* **READING TEXT**

** BEGIN **

Memory management

The way-too-long-don't-wanna-read summary for what to do when you wanna do dynamic memory management:

  1. Try not to — Ada offers a few features that makes it possible to work with dynamically sized types without manually allocating. Notably, out and in out parameters are by far the preffered way of modifying things from procedures. Subprograms can also take and return values of indefinite types (like String) without issue.
  2. Containers — the standard library containers are automatically managed.
  3. Indefinite holders — the indefinite holder container is a special container (meaning it has automatic memory management) which can hold a single value of an indefinite type. Values inside such a holder are allowed to change size without issue. Unbounded_String is similar, but only for strings.
  4. Controlled types — deriving from Controlled and Limited_Controlled from Ada.Finalization (see RM 7.6) let's you create RAII-style types by overriding Initialize and Finalize, as well as Adjust for Controlled.
  5. Smart pointersGNATCOLL's refcount package implements thread safe reference counting using controlled types. See also the Wikibook for more.
  6. Storage pools — these allow you to effectively override the new keyword with custom allocators, allowing you to implement arena allocators or bind conservative GC's like Boehm without pain.

** END **

Recorded data:
** BEGIN **

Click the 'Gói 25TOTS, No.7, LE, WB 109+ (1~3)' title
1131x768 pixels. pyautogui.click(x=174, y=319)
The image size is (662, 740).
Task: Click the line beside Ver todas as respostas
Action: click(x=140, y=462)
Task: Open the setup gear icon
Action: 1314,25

** END **

* **EXERCISES**
1. Edit the memory management summary, starting with "2. Containers —" and going on through "only for strings.", so that "Unbounded_String" reads "Bounded_String".
2. Name each numbered approach that the memory management summary gives for dynamic memory management.
3. Extend the memory management summary past its final sentence.
The recorded data were taken from a separate source.

* **OUTPUTS FOR THE TASKS**
1.
2. Containers — the standard library containers are automatically managed.
  3. Indefinite holders — the indefinite holder container is a special container (meaning it has automatic memory management) which can hold a single value of an indefinite type. Values inside such a holder are allowed to change size without issue. Bounded_String is similar, but only for strings.

2.
Try not to
Containers
Indefinite holders
Controlled types
Smart pointers
Storage pools

3.
  7. 'Storage_Size — access types can set the 'Storage_Size attribute with a dynamic value, in which case the compiler will create a storage pool that automatically reclaims the pool when the type is no longer visible.
  8. Unchecked_Deallocation — if none of the above help you, this should be a final resort. It is essentially a type-safe free, and should be treated as such.

Table of contents
  1. Introduction
  2. Do you have to?
  3. Unchecked deallocation
  4. Controlled types
  5. Holders
    1. Aside: containers
  6. Storage pools
    1. Aside: The 'Storage_Size attribute
  7. Garbage collection anyway
  8. Further reading

Introduction

Allocating items in Ada is easy!

with Ada.Text_IO; use Ada.Text_IO;

procedure Main is
    type Integer_Access is access Integer;
    X : Integer_Access := new Integer'(5);
begin
    Put_Line (Integer'Image (X.all));
end Main;

If we run this through Valgrind, however, we might see something troubling.

$ valgrind ./main
==7070== Memcheck, a memory error detector
==7070== Copyright (C) 2002-2017, and GNU GPL'd, by Julian Seward et al.
==7070== Using Valgrind-3.18.1 and LibVEX; rerun with -h for copyright info
==7070== Command: ./main
==7070==
 5
==7070==
==7070== HEAP SUMMARY:
==7070==     in use at exit: 4 bytes in 1 blocks
==7070==   total heap usage: 1 allocs, 0 frees, 4 bytes allocated
==7070==
==7070== LEAK SUMMARY:
==7070==    definitely lost: 4 bytes in 1 blocks
==7070==    indirectly lost: 0 bytes in 0 blocks
==7070==      possibly lost: 0 bytes in 0 blocks
==7070==    still reachable: 0 bytes in 0 blocks
==7070==         suppressed: 0 bytes in 0 blocks
==7070== Rerun with --leak-check=full to see details of leaked memory
==7070==
==7070== For lists of detected and suppressed errors, rerun with: -s
==7070== ERROR SUMMARY: 0 errors from 0 contexts (suppressed: 0 from 0)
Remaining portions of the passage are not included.